++++ SUPPLIED PASSAGE ++++
By default, the Dynamic Audio Normalizer will amplify all channels by the same amount. This means the same gain factor will be applied to all channels, i.e. the maximum possible gain factor is determined by the "loudest" channel. In particular, the highest magnitude sample for the n-th frame is defined as S_max[n]=Max(s_max[n][1],s_max[n][2],…,s_max[n][C]), where s_max[n][k] denotes the highest magnitude sample in the k-th channel and C is the channel count. The gain factor for all channels is then derived from S_max[n]. This is referred to as channel coupling and for most audio files it gives the desired result. Therefore, channel coupling is enabled by default. However, in some recordings, it may happen that the volume of the different channels is uneven, e.g. one channel may be "quieter" than the other one(s). In this case, the --no-coupling option can be used to disable the channel coupling. This way, the gain factor will be determined independently for each channel k, depending only on the individual channel's highest magnitude sample s_max[n][k]. This allows for harmonizing the volume of the different channels. The following wave view illustrates the effect of channel coupling: It shows an input file with uneven channel volumes (left), the same file after normalization with channel coupling enabled (center) and again after normalization with channel coupling disabled (right).

Coupling
Figure 5: The effect of channel coupling.
++++
Pick up the passage on channel coupling in the Dynamic Audio Normalizer from its final line and keep writing it.
++++ MATERIAL PROVIDED ++++
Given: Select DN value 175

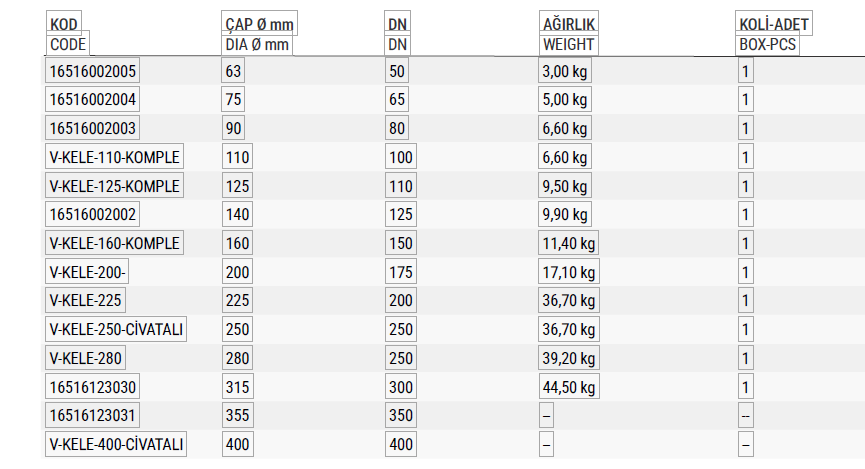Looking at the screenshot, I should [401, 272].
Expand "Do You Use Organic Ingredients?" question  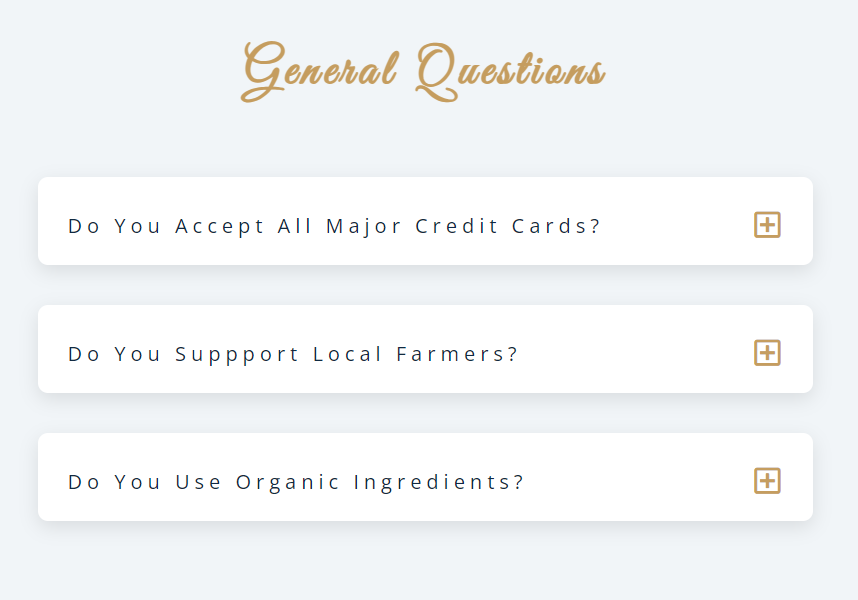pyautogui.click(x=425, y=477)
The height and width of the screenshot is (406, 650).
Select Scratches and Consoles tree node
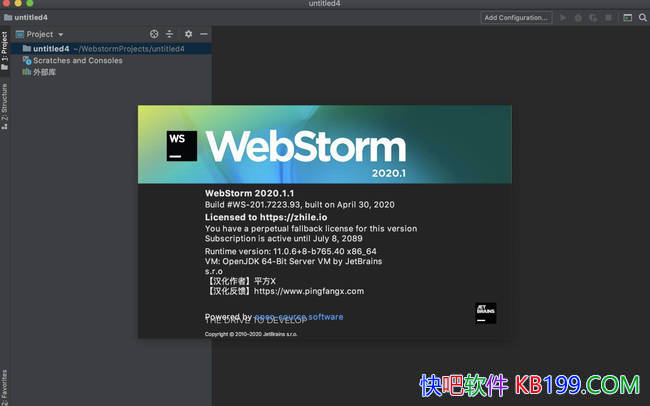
++++
- [TASK RESULT]
DC Bias Correction

An audio signal (in the time domain) is a sequence of sample values. In the Dynamic Audio Normalizer these sample values are represented in the -1.0 to 1.0 range, regardless of the original input format. Normally, the audio signal, or "waveform", should be centered around the zero point. That means if we calculate the mean value of all samples in a file, or in a single frame, then the result should be 0.0 or at least very close to that value. If, however, there is a significant deviation of the mean value from 0.0, in either positive or negative direction, this is referred to as a DC bias or DC offset. Since a DC bias is clearly undesirable, the Dynamic Audio Normalizer provides optional DC bias correction, which can be enabled using the --correct-dc switch. With DC bias correction enabled, the Dynamic Audio Normalizer will determine the mean value, or "DC correction" offset, of each input frame and subtract that value from all of the frame's sample values – which ensures those samples are centered around 0.0 again. Also, in order to avoid "gaps" at the frame boundaries, the DC correction offset values will be interpolated smoothly between neighbouring frames. The following wave view illustrates the effect of DC bias correction: It shows an input file with positive DC bias (left), the same file after normalization with DC bias correction disabled (center) and again after normalization with DC bias correction enabled (right).

DCCorrection
Figure 6: The effect of DC Bias Correction.

Maximum Gain Factor

The Dynamic Audio Normalizer determines the maximum possible (local) gain factor for each input frame, i.e. the maximum gain factor that does not result in clipping or distortion. The maximum gain factor is determined by the frame's highest magnitude sample. However, the Dynamic Audio Normalizer additionally bounds the frame's maximum gain factor by a predetermined (global) maximum gain factor. This is done in order to avoid excessive gain factors in "silent" or almost silent frames. By default, the maximum gain factor is 10.0, but it can be adjusted using the --max-gain switch. For most input files the default value should be sufficient and it usually is not recommended to increase this value. Though, for input files with an extremely low overall volume level, it may be necessary to allow even higher gain factors. Note, however, that the Dynamic Audio Normalizer does not simply apply a "hard" threshold (i.e. cut off values above the threshold). Instead, a "sigmoid" threshold function will be applied, as depicted in the following chart. This way, the gain factors will smoothly approach the threshold value, but never exceed that value.

Threshold
Figure 7: The Gain Factor Threshold-Function.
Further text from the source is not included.